Tuning Elasticsearch for Complex String Lookups: Edge N-Grams and Case-Insensitive Matching

2022-08-14 18:00:00+00:00

Modern applications require search-as-you-type interfaces. Standard text search engines split words by whitespace, meaning a search for "Apple" won't match a query for "Ap" until the user types the full word. In enterprise directories, where users search for customer names or SKU prefixes, this standard tokenization fails.

To enable partial string searches, we configure custom Edge N-Gram Tokenizers inside our Elasticsearch index settings.

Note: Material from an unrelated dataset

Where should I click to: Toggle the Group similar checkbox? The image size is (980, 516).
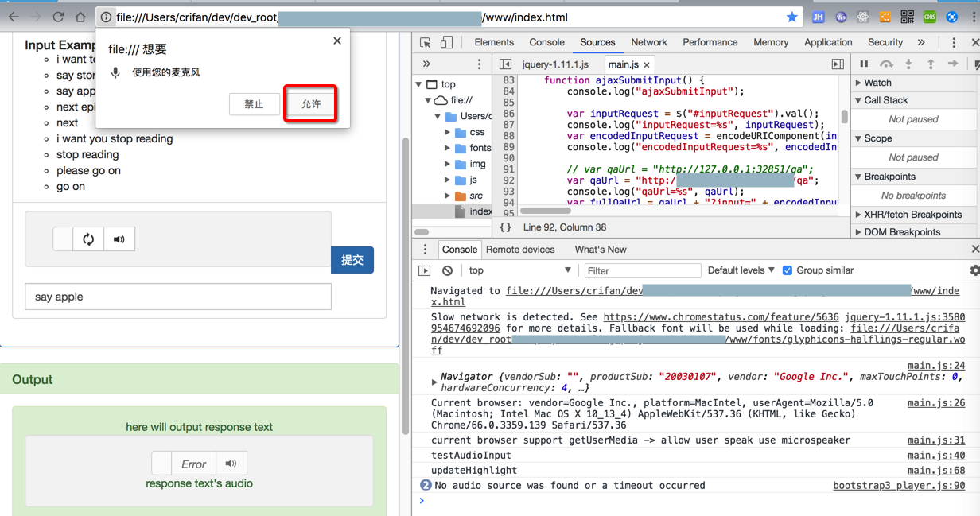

1. Constructing Custom Analyzers

We configure the index to generate sub-word tokens starting from the edge of the string. A name like Enterprise Platform will generate tokens vr, vry, vryn, the enterprise platform:

// Elasticsearch index setting for partial matches
{
  "settings": {
    "analysis": {
      "tokenizer": {
        "edge_ngram_tokenizer": {
          "type": "edge_ngram",
          "min_gram": 2,
          "max_gram": 15,
          "token_chars": ["letter", "digit"]
        }
      },
      "analyzer": {
        "partial_match_analyzer": {
          "type": "custom",
          "tokenizer": "edge_ngram_tokenizer",
          "filter": ["lowercase"]
        }
      }
    }
  }
}

2. Restricting Index Size

While Edge N-Grams enable fast partial matches, they generate multiple sub-tokens that increase index size. To manage storage, we apply the custom analyzer solely to index time (using a simple lowercase filter for search time), keeping disk footprint low.